6
votes

I am just wondering if it would make sense to implement Clojure on top of Googles V8 Javascript engine. I never use Java interoperability. I also am learning ClojureScript. So I could see an advantage of having clojure running on the V8 engine.

Any thoughts on this? Is anyone doing this? How hard would it be?

2

2 Answers

18
votes

ClojureScript can already run on top of V8 outside of the browser and has been able to since the very beginning. In particular, the test suite and the benchmark suite get executed in V8 if the path to V8's directory is provided to the runner scripts (via an environment variable); besides V8, SpiderMonkey and JavaScriptCore are being used in this way.
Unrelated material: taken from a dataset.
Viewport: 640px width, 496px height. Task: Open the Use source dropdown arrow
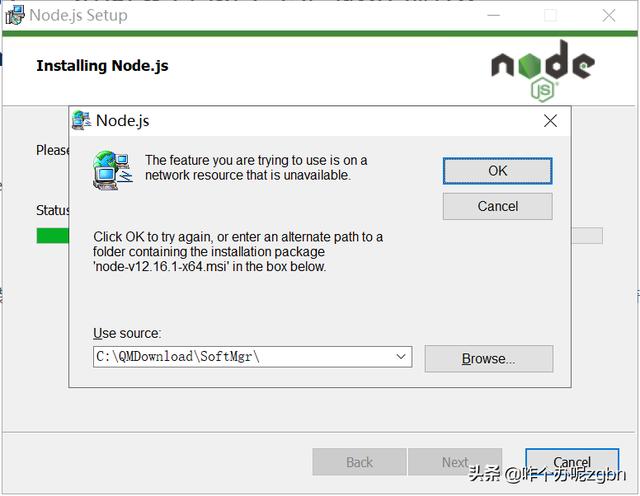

Node.js adds a full standard library to V8 and has been a valid compilation target for ClojureScript since the initial release. As for the state of the art, JohnJ's reference to Bodil's presentation is a good one (see also Bodil's projects like cljs-noderepl and Dog Fort).

Now, ClojureScript lacks certain features of Clojure, notably runtime access to the compiler, but there is a fork with the compiler ported to ClojureScript. A self-hosted ClojureScript release is probably a matter of time.

1
votes

Check out Bodil Stokke's video, "ClojureScript All The Way Down," where she builds a full-stack Web application on top of Node.js.